Сидоров послушно простер длань, огромную, как клешня. Но с мальчиковыми еще по форме пальцами, с заусеницами и чуть ли не с обгрызенными ногтями. И костяшки красные… Мы с Наташей прыснули. В принципе, это был такой эксперимент: мы хотели убедиться, жадный Сидоров или нет. Если бы он протянул руку с подогнутыми пальцами, это значило бы, что он жадина. Но Сидоров оказался на высоте. А вот я пальчики свои музыкальные подогнула и показала ноготки в кулачке. Сделала я это потому, что так мой самодельный маникюр выглядел красивее, но Наташа припечатала:
- А вот ты – жадина. И эгоистка. Все к себе.
- Усе до сЭбе, - прокомментировала я по-украински, и мы втроем с Сидоровым закатились беззвучным смехом.

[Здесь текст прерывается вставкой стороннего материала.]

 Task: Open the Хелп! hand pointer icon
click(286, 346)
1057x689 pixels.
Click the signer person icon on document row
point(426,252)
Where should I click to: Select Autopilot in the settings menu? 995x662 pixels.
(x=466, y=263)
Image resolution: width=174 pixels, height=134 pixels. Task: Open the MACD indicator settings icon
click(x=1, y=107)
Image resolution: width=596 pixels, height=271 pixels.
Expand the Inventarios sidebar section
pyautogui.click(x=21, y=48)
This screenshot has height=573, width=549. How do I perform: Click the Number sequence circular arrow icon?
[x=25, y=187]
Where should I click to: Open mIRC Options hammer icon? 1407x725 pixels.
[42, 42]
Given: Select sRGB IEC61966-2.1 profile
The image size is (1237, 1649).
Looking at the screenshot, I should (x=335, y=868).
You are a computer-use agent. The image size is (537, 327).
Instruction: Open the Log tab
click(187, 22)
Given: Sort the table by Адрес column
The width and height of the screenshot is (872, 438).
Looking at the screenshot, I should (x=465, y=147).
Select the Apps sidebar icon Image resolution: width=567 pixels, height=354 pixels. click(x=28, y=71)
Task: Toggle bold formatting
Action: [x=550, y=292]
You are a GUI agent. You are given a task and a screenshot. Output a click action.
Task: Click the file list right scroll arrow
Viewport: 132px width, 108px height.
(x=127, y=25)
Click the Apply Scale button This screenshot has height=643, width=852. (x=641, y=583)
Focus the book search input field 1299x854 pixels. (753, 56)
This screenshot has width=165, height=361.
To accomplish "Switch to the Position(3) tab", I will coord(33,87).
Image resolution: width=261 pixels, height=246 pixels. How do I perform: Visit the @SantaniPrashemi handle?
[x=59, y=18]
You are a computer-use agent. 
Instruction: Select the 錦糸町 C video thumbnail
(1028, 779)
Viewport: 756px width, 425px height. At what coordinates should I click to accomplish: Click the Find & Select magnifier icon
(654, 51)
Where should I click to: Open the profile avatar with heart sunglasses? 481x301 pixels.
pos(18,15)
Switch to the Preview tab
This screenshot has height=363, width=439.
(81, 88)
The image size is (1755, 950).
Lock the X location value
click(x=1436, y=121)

Так говаривал дед Иван, житель села Мисайловка, что под городом Богуславом, на реке Рось. Я провела лето у наших украинских родственников, и дедовы выражения очень мне полюбились. Он выходил со мной в сад – баба Фрося посылала меня за кислыми ранними яблочками для блинчиков, за помидорами  или за укропом – и, широким жестом охватывая и наши угодья, и соседский вишенник, молвил:
- Дывыся, який великий сад. Це моэ и ось це…
Будто я не знаю, чьи это вишни... Дед любил прихвастнуть. Баба Фрося, махнув рукой, усмехалась:
- Хохол, усе до сэбе…

Да, девятый класс… Плохое же мы выбрали место для психологических опытов и занятий украинским языком! Виктория Юльевна рявкает:
- Хорсун, хватит с Сидоровым заигрывать! Выйди из класса! Просмеешься – вернешься!
Ну здрассьте, и не думала я с ним заигрывать. Выхожу в коридор. В коридоре сумрачно, тени кажутся синими. После душного солнечного класса немного зябко. Смотрю в окно на пустой школьный двор. Знаете эту обманчивую школьную тишину? Пусто и  гулко, а из-за прикрытых дверей льется разноголосица учителей-предметников. Третий этаж – царство старшеклассников. С первого этажа по широким гимназическим лестницам доносится радостный визг младших, у которых уроки уже закончились. Кого домой забирают, кто с продленкой гулять идет. Счастливые…
Мне уже не смешно. Стучусь и засовываю в дверь нос:
- Можно?
- Все? – сурово интересуется географичка.
- Все, - киваю я.
Сажусь. Опускаю голову, сижу подперев щеки, не глядя на Наташу. Сидоров со значительной миной поворачивается к нам и выразительно двигает бровями. Брови у Сидорова густые, мохнатые, как гусеницы, глаз карий, бедовый, и усы пробиваются… Наташка тоже прячет лицо в ладонях. Мы ржем втроем так, что парты трясутся мелкой дрожью. Смеемся до слез, до сдавленных всхлипов, беззвучно, но непреодолимо. Теперь уже Сидорова выставляют из класса.
Не пойму, чего нам было так смешно. Шестнадцать лет. Солнечный яркий день. Весна скоро… Чем не повод для счастья…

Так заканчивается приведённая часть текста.